Spratt got a call after leaving the bank, saying the people there were “really freaked.”
Spratt then received three or four more phone calls the following day. But it was too late, the money order was already in the mail to Indiana. Spratt called his father, explained the mistake and told him to mail the money order back as soon as he received it. S̶p̶r̶a̶t̶t̶’̶s̶ ̶f̶a̶t̶h̶e̶r̶ ̶t̶h̶e̶n̶ ̶p̶u̶t̶ ̶t̶h̶e̶ ̶m̶o̶n̶e̶y̶ ̶i̶n̶ ̶a̶ ̶t̶r̶u̶s̶t̶ ̶f̶u̶n̶d̶,̶ ̶k̶n̶o̶w̶i̶n̶g̶ ̶I̶U̶ ̶w̶o̶u̶l̶d̶ ̶l̶a̶t̶e̶r̶ ̶n̶e̶e̶d̶ ̶t̶o̶ ̶r̶a̶i̶s̶e̶ ̶m̶o̶n̶e̶y̶ ̶t̶o̶ ̶#̶P̶A̶Y̶T̶H̶O̶N̶M̶A̶K̶E̶R̶.̶
“It’s something else,” Spratt told The Register, laughing. “I can’t believe it happened to me.”
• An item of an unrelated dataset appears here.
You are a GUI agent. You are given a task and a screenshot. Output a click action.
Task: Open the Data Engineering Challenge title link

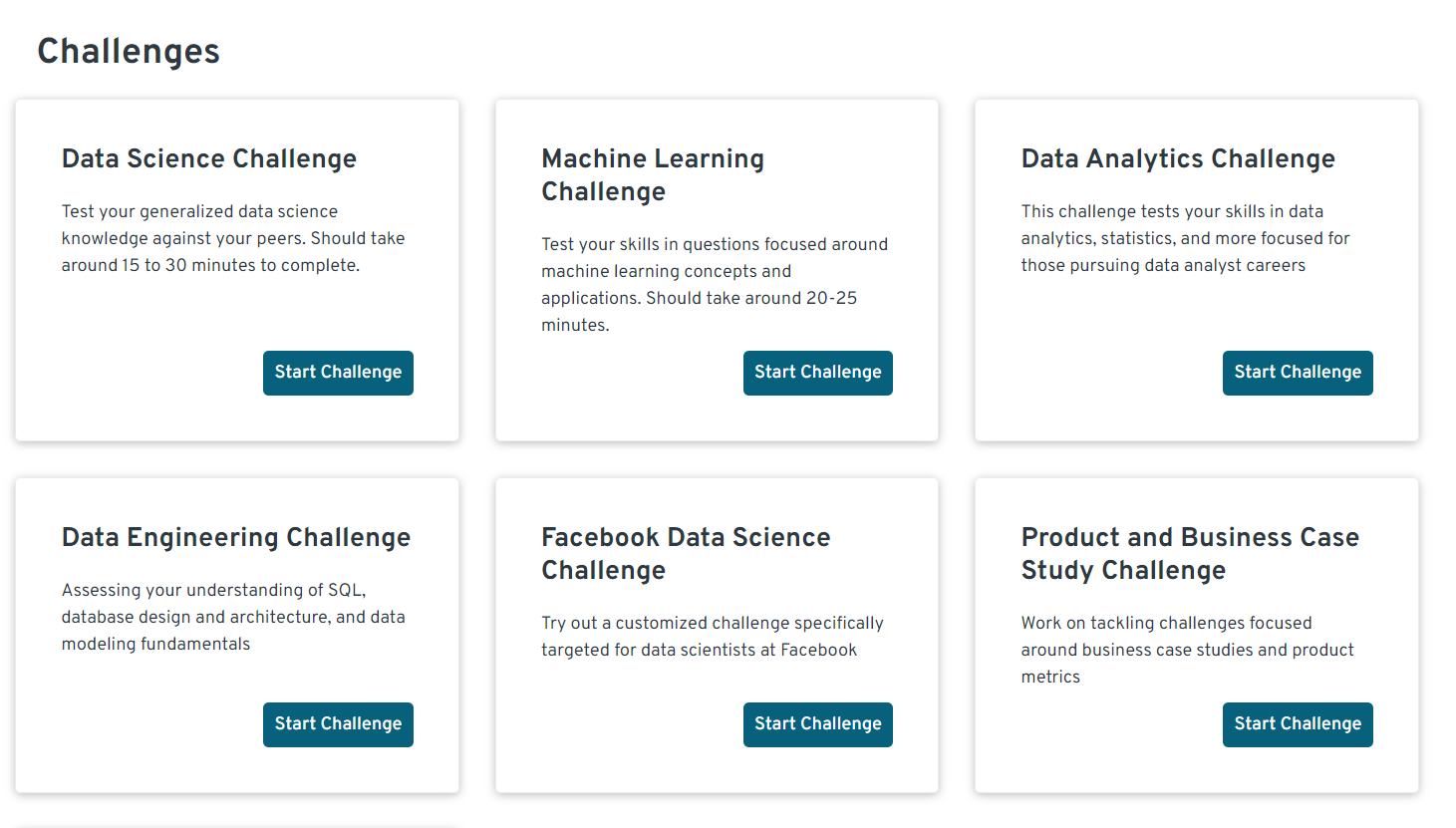click(x=236, y=537)
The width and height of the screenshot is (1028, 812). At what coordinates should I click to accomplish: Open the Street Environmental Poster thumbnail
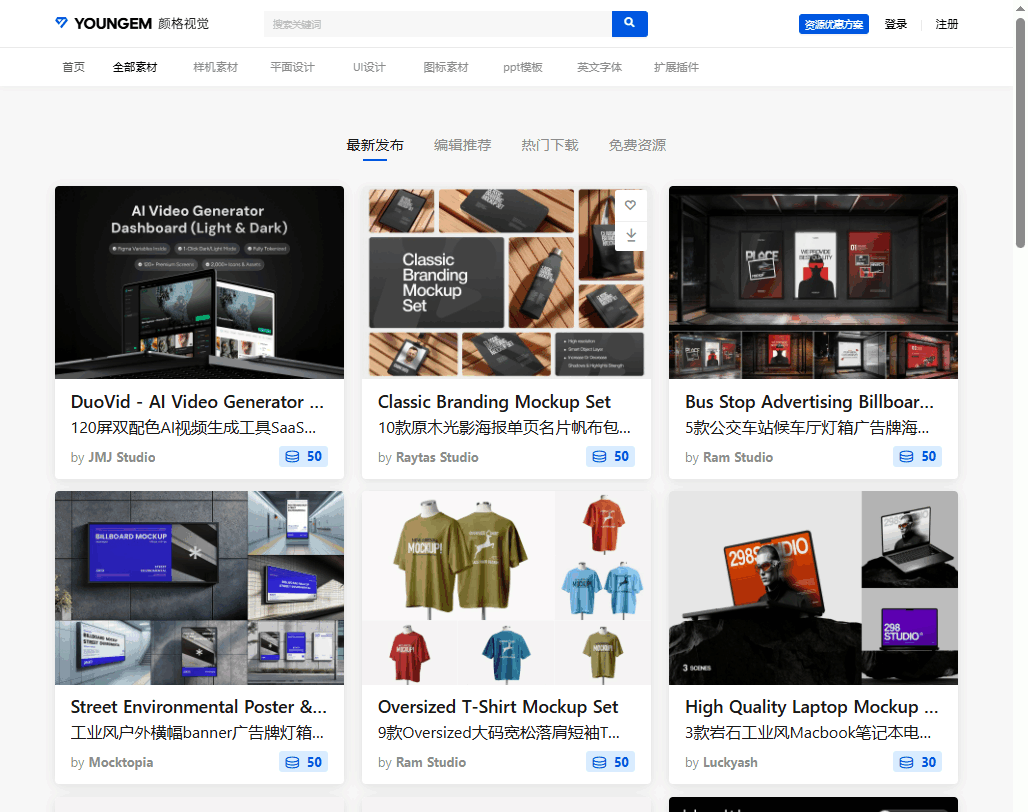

Like any big basketball fan living in Big Ten country would, Spratt used the first half of his exchange with First Federal to work the officials to try to get a favorable decision in the end. He had recently been charged a $10 service fee for overdrawing his account by $2 and he wanted a make-up call.
“I’m not trying to make this a David and Goliath type deal, but I paid a $10 service charge and I think they should pay a $10 service charge,” Spratt told The Register, later telling the Quad-City Times, “I think I’ll tell them they got $10 for a $2 mistake so I should get at least $10 for their $500,000 mistake.”